Aim:
Copy out the lines of the material below word for word, from the line with "is (812, 1498)." to the line with "point(774,666)", including both of those lines.

☆ ☆ ☆ ☆ ☆ ☆ ☆

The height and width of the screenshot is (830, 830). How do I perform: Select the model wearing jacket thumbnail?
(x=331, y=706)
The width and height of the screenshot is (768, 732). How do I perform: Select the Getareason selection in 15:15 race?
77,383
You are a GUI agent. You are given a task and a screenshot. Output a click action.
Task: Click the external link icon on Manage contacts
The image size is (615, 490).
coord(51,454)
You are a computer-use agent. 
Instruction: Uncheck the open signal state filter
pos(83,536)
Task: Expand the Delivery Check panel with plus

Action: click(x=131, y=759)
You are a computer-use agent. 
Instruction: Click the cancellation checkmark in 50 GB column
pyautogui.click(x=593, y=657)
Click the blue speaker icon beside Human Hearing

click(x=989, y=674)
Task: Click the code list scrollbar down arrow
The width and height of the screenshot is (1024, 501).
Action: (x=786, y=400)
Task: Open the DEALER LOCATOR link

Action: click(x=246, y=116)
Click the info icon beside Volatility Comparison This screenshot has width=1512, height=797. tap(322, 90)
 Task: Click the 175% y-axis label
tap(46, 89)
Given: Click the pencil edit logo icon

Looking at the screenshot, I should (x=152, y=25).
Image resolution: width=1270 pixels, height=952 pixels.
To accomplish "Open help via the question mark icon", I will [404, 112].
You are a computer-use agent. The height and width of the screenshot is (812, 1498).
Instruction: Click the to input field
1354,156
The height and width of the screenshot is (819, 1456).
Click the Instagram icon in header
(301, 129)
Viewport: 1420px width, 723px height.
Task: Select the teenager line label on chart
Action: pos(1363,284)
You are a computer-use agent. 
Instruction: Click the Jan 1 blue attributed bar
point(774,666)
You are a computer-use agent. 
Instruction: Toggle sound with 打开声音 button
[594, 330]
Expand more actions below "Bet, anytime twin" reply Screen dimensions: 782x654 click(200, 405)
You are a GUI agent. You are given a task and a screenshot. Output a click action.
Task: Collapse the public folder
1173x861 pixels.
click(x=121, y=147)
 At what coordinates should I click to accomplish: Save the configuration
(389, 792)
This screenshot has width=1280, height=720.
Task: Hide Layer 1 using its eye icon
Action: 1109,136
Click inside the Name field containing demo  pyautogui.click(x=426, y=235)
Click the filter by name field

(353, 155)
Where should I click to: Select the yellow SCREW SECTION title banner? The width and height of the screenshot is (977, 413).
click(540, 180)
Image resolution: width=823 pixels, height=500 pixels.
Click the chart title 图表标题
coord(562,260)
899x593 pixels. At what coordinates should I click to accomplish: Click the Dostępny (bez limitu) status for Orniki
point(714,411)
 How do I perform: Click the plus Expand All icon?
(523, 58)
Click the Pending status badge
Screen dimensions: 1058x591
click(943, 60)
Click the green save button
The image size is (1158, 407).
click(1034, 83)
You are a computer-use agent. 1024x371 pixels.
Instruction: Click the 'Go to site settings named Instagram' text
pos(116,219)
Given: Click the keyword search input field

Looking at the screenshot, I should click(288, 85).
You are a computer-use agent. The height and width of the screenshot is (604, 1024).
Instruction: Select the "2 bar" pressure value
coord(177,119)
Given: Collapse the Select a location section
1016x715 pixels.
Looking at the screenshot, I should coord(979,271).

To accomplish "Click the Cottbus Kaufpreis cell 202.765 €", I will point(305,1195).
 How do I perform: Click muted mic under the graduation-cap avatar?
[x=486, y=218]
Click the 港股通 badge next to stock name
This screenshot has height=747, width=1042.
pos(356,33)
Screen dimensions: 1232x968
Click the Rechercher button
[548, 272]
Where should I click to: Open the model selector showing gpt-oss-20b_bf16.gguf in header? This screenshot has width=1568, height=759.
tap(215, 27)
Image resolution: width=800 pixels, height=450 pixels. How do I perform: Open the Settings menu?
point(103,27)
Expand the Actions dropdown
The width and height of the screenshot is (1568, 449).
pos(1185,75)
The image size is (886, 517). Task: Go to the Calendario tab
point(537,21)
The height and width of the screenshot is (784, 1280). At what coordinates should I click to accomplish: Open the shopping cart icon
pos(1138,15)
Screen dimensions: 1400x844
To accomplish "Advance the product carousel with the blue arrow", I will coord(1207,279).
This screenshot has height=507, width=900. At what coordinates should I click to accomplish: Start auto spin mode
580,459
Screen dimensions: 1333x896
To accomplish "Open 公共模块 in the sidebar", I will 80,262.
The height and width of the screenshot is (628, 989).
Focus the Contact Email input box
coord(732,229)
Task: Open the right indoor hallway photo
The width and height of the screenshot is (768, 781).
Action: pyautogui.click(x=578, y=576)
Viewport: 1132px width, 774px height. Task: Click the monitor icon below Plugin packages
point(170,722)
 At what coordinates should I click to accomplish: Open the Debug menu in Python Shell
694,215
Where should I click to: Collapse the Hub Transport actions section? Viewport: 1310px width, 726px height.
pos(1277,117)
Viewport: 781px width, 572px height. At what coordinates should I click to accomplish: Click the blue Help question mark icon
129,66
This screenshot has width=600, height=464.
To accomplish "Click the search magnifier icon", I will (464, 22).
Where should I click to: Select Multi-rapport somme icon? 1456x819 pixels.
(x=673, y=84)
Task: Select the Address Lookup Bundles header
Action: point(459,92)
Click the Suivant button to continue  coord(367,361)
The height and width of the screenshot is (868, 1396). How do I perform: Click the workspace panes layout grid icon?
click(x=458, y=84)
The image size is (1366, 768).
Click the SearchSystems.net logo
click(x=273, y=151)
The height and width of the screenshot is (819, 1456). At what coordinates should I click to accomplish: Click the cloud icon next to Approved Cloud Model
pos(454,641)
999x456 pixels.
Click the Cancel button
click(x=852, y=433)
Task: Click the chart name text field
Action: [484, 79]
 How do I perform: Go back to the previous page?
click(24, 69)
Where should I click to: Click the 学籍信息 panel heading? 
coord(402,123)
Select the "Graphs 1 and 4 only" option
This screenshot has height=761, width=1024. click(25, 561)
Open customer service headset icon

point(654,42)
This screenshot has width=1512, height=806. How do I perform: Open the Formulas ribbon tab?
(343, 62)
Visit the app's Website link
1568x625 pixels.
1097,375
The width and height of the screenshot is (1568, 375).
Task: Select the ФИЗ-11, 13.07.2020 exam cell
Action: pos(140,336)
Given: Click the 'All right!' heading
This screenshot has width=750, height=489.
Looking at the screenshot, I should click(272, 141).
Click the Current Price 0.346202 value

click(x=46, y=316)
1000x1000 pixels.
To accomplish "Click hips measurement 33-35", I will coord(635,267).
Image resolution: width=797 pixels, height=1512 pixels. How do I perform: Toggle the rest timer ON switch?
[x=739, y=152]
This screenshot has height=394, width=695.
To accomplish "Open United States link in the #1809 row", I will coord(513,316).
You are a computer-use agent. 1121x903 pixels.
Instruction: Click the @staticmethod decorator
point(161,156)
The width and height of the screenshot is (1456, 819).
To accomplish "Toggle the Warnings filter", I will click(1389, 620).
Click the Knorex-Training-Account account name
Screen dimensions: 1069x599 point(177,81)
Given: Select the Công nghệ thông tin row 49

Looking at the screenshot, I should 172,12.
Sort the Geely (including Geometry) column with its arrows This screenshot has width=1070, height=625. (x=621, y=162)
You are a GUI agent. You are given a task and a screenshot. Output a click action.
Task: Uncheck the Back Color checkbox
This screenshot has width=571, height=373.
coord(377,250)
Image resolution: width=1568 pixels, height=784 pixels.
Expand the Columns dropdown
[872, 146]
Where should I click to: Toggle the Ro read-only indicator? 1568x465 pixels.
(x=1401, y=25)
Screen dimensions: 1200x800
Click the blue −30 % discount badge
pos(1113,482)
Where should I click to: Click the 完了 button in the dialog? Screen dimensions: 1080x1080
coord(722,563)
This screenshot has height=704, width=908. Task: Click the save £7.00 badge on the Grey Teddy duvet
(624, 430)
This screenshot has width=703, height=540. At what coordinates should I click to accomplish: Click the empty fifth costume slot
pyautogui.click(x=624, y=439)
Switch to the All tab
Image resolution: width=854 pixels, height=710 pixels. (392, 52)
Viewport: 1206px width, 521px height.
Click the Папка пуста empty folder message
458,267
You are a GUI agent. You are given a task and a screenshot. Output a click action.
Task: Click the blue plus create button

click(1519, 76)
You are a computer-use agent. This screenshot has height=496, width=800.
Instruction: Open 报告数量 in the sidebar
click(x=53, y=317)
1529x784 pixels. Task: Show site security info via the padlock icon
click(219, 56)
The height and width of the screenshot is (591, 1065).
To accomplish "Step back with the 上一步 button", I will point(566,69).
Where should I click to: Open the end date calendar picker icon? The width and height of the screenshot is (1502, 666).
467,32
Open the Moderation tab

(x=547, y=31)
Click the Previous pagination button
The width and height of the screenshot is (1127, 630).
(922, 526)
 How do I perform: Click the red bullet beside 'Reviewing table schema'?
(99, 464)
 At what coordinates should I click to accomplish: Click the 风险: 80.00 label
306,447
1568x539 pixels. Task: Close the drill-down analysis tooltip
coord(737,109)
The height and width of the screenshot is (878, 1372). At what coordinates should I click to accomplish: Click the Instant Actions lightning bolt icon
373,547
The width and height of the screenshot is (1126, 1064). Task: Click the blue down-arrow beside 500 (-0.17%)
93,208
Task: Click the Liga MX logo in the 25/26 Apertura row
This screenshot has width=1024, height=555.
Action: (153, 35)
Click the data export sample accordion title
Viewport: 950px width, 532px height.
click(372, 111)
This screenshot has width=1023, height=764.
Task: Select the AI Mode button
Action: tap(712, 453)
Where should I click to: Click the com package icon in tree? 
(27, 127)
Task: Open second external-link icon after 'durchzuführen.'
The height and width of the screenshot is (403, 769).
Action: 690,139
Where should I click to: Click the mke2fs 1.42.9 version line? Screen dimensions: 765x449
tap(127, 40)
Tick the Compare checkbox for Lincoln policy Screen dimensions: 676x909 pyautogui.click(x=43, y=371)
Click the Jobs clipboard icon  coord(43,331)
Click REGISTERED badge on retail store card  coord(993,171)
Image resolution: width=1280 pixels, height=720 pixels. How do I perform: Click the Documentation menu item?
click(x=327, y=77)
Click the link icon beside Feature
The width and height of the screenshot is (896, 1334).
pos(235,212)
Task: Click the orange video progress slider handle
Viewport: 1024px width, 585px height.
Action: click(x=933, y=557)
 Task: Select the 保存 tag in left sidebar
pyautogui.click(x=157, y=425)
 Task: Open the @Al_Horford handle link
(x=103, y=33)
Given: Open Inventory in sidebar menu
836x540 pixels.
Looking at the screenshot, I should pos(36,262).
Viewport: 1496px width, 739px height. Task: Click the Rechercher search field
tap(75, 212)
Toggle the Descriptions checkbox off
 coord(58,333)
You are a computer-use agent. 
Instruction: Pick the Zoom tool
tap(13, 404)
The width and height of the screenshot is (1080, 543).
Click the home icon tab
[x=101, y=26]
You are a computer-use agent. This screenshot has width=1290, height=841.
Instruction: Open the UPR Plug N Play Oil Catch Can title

☆ ☆ ☆ ☆ ☆ ☆ ☆

Answer to the task:
You are a computer-use agent. The height and width of the screenshot is (812, 1498).
Instruction: Click the to input field
1354,156
The height and width of the screenshot is (819, 1456).
Click the Instagram icon in header
(301, 129)
Viewport: 1420px width, 723px height.
Task: Select the teenager line label on chart
Action: pos(1363,284)
You are a computer-use agent. 
Instruction: Click the Jan 1 blue attributed bar
point(774,666)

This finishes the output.